**THE REQUEST**
Copy out the rows from the line containing "The height and width of the screenshot is (500, 700)." through the line containing "pos(475,75)", both lines included, with the requests kept as they are. Shift each coordinate in the answers up by 93.

☆ ☆ ☆ ☆ ☆ ☆ ☆

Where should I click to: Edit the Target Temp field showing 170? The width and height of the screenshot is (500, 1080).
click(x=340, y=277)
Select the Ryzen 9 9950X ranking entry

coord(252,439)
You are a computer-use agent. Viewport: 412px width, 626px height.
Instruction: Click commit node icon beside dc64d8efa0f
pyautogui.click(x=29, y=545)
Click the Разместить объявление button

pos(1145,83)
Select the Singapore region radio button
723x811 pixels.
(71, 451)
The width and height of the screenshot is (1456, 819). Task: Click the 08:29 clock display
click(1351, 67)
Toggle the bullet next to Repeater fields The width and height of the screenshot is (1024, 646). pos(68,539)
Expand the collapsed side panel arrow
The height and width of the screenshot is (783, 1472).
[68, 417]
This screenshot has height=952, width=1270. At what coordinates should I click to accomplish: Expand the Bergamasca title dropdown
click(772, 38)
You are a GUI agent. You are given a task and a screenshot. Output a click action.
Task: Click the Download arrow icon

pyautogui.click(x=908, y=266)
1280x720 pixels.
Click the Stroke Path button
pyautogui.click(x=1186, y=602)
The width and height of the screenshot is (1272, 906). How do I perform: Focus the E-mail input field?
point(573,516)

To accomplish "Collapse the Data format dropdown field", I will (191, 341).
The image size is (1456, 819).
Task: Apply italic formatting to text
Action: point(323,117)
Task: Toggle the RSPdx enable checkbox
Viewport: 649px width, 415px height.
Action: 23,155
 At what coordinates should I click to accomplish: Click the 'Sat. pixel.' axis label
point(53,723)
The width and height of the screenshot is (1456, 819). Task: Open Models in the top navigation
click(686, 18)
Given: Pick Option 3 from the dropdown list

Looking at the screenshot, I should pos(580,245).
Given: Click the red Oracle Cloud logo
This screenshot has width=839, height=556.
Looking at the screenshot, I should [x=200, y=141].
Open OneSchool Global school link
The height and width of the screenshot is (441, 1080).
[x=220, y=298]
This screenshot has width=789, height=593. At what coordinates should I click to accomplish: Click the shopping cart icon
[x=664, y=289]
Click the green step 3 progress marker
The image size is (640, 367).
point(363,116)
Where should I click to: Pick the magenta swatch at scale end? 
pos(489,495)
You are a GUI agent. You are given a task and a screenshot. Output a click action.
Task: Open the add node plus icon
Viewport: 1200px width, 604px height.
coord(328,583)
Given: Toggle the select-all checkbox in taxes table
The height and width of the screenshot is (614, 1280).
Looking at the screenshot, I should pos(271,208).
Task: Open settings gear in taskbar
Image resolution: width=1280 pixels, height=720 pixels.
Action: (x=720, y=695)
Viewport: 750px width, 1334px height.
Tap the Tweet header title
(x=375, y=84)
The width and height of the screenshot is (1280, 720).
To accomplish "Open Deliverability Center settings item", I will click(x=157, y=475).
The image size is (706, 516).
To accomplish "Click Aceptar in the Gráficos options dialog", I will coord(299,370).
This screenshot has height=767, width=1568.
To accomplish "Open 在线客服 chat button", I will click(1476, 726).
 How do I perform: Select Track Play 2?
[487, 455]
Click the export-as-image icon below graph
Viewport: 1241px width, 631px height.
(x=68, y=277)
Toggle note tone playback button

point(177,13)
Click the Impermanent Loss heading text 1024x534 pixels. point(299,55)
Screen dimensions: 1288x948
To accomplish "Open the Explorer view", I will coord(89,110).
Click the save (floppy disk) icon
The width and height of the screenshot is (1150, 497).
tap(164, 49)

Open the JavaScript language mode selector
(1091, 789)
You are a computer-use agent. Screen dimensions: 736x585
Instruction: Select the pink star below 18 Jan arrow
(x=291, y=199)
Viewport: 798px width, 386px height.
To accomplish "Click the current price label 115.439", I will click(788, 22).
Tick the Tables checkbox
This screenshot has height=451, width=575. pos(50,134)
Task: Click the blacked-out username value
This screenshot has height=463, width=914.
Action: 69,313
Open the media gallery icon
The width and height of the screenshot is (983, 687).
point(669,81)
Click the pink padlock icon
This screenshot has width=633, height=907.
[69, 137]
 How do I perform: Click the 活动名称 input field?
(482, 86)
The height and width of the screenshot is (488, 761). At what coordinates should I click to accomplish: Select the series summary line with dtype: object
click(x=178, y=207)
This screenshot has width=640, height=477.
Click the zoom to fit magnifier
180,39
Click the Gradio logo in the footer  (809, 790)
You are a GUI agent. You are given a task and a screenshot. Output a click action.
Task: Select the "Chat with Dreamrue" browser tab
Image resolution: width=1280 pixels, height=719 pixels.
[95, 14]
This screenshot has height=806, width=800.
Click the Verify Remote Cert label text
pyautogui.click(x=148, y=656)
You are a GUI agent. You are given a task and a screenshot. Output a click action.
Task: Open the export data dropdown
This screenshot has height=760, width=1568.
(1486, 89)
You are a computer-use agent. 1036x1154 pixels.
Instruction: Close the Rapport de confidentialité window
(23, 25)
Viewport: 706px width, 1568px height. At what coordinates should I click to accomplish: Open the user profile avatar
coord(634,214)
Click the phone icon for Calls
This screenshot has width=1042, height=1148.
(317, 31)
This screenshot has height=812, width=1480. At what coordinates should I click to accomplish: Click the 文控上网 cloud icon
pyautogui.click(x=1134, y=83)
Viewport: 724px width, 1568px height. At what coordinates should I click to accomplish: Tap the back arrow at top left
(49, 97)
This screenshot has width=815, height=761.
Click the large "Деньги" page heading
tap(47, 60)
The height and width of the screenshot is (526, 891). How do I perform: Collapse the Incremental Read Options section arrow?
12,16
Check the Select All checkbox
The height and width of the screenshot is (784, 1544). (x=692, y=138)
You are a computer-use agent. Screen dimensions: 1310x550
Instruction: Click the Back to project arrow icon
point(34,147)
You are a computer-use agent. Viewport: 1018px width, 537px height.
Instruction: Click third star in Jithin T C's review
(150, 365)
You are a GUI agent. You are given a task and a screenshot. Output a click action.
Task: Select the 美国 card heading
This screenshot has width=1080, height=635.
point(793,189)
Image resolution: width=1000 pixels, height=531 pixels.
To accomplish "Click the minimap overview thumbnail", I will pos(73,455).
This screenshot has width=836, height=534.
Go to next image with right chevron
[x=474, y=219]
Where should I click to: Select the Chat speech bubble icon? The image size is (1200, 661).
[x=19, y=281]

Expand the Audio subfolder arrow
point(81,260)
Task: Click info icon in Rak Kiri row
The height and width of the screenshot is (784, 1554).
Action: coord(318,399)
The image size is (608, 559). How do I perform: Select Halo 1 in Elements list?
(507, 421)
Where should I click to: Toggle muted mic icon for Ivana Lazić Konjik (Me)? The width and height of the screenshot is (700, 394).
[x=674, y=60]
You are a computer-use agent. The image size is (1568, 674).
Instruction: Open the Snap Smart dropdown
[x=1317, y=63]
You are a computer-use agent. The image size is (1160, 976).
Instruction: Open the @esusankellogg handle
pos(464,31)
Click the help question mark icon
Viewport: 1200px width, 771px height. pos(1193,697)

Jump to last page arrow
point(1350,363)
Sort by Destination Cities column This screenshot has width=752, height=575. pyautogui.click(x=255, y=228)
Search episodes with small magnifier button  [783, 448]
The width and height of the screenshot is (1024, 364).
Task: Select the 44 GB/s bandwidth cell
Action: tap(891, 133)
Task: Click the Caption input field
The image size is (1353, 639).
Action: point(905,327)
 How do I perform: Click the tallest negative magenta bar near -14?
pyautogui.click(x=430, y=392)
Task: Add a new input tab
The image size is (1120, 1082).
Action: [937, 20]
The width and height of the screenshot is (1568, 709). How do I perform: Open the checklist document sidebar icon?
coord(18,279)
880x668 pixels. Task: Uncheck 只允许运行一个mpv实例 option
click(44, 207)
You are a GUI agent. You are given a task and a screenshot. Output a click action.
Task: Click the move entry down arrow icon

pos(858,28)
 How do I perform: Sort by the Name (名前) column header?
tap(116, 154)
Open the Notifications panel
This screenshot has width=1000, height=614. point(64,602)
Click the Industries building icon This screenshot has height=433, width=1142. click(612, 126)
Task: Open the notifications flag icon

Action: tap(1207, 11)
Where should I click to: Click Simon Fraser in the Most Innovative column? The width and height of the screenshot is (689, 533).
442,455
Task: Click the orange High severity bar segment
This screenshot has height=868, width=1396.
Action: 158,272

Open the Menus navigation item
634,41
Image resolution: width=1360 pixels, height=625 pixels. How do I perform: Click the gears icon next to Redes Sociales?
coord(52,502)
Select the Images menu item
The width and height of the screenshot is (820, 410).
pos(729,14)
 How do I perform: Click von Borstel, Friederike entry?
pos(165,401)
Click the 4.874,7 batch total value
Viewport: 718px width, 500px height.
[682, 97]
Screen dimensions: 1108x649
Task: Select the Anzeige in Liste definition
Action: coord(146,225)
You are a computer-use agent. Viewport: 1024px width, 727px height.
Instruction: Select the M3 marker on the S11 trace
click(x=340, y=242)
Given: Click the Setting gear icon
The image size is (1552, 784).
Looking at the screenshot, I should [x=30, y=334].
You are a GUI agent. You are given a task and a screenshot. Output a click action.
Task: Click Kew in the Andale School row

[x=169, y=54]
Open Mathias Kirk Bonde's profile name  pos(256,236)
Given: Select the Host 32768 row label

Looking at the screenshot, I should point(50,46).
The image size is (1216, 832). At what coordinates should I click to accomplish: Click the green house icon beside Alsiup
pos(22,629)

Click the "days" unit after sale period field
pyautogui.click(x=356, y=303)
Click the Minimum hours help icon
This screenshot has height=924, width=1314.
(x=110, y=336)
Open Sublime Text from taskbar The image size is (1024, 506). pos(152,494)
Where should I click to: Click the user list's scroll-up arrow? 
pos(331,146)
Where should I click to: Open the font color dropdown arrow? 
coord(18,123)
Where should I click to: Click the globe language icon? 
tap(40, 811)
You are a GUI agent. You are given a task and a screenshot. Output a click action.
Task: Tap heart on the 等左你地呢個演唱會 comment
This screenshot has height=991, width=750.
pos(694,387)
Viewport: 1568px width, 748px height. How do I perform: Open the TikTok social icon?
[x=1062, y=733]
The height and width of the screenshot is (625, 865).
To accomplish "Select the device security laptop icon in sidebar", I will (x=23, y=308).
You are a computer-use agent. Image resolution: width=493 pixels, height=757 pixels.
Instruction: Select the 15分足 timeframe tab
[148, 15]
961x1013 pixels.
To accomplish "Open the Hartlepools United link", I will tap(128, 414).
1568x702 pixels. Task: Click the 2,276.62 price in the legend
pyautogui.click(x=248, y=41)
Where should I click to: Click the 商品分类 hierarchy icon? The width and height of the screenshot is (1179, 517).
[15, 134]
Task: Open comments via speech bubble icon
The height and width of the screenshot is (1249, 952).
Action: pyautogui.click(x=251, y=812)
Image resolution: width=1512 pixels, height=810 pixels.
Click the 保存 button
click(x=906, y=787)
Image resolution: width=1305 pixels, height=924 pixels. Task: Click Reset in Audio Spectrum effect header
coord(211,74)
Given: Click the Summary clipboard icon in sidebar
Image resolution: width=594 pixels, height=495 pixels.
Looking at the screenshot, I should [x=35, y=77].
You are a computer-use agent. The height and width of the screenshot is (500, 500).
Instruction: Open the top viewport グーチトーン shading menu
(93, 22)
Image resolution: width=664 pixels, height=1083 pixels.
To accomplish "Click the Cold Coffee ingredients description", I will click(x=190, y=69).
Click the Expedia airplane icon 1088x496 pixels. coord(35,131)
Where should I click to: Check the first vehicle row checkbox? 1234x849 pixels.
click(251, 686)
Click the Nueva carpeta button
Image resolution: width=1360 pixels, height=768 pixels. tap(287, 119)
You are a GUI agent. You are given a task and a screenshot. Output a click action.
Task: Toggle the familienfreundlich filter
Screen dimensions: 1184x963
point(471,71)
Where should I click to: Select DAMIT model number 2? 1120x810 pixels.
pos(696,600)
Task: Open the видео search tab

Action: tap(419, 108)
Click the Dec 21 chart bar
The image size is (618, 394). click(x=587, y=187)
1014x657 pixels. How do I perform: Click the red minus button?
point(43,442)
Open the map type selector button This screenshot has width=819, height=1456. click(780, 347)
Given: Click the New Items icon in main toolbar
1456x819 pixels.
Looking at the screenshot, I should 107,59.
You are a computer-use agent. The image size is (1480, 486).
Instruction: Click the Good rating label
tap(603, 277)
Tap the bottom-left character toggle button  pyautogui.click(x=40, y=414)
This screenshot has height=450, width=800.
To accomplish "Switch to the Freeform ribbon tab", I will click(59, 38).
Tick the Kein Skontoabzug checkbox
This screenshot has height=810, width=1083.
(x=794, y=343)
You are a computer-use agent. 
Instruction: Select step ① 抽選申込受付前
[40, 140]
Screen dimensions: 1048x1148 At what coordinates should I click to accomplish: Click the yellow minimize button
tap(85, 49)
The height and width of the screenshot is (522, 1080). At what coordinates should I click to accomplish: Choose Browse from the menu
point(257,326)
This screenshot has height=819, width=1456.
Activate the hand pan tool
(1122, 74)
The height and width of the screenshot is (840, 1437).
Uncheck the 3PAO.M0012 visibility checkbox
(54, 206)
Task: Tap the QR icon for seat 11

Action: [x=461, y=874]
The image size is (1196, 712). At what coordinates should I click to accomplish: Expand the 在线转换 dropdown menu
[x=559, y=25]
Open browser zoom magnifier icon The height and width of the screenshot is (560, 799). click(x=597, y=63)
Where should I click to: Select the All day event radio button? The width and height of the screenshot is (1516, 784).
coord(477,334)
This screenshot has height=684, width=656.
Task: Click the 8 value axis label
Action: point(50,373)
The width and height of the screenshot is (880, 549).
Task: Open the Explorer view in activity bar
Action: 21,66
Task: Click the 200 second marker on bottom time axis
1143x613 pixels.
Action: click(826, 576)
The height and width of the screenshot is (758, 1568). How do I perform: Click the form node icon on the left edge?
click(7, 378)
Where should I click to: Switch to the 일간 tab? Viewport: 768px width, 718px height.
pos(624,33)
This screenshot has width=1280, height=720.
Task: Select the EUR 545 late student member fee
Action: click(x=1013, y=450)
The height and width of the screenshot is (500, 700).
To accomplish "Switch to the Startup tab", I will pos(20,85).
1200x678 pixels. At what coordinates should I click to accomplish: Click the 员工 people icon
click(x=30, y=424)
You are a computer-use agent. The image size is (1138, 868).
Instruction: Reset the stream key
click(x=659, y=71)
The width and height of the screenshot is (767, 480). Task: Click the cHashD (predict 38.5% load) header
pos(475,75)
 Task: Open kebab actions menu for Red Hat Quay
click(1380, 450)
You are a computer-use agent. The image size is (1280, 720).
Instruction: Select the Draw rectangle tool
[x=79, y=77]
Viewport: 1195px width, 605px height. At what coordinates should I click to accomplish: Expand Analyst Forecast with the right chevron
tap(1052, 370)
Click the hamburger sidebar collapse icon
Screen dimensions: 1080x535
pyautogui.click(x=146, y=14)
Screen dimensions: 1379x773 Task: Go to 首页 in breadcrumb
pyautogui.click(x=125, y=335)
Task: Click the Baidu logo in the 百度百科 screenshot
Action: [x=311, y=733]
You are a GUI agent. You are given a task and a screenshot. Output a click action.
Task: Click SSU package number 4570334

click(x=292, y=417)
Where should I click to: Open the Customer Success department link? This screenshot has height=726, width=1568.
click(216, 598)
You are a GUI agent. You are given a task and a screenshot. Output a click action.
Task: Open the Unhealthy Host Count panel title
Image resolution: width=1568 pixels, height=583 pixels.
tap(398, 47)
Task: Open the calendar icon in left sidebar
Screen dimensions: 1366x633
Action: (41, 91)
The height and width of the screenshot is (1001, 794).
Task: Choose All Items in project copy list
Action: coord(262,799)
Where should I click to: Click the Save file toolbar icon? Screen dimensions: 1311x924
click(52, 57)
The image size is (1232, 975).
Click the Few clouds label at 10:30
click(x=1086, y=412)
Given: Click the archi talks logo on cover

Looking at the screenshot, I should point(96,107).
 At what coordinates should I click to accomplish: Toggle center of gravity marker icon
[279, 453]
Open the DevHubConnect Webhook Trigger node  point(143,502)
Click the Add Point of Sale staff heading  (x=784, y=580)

☆ ☆ ☆ ☆ ☆ ☆ ☆

**PROBLEM SOLUTION**
The height and width of the screenshot is (500, 700).
To accomplish "Switch to the Startup tab", I will pos(113,178).
1200x678 pixels. At what coordinates should I click to accomplish: Click the 员工 people icon
click(x=123, y=517)
You are a computer-use agent. The image size is (1138, 868).
Instruction: Reset the stream key
click(x=752, y=164)
The width and height of the screenshot is (767, 480). Task: Click the cHashD (predict 38.5% load) header
pos(568,168)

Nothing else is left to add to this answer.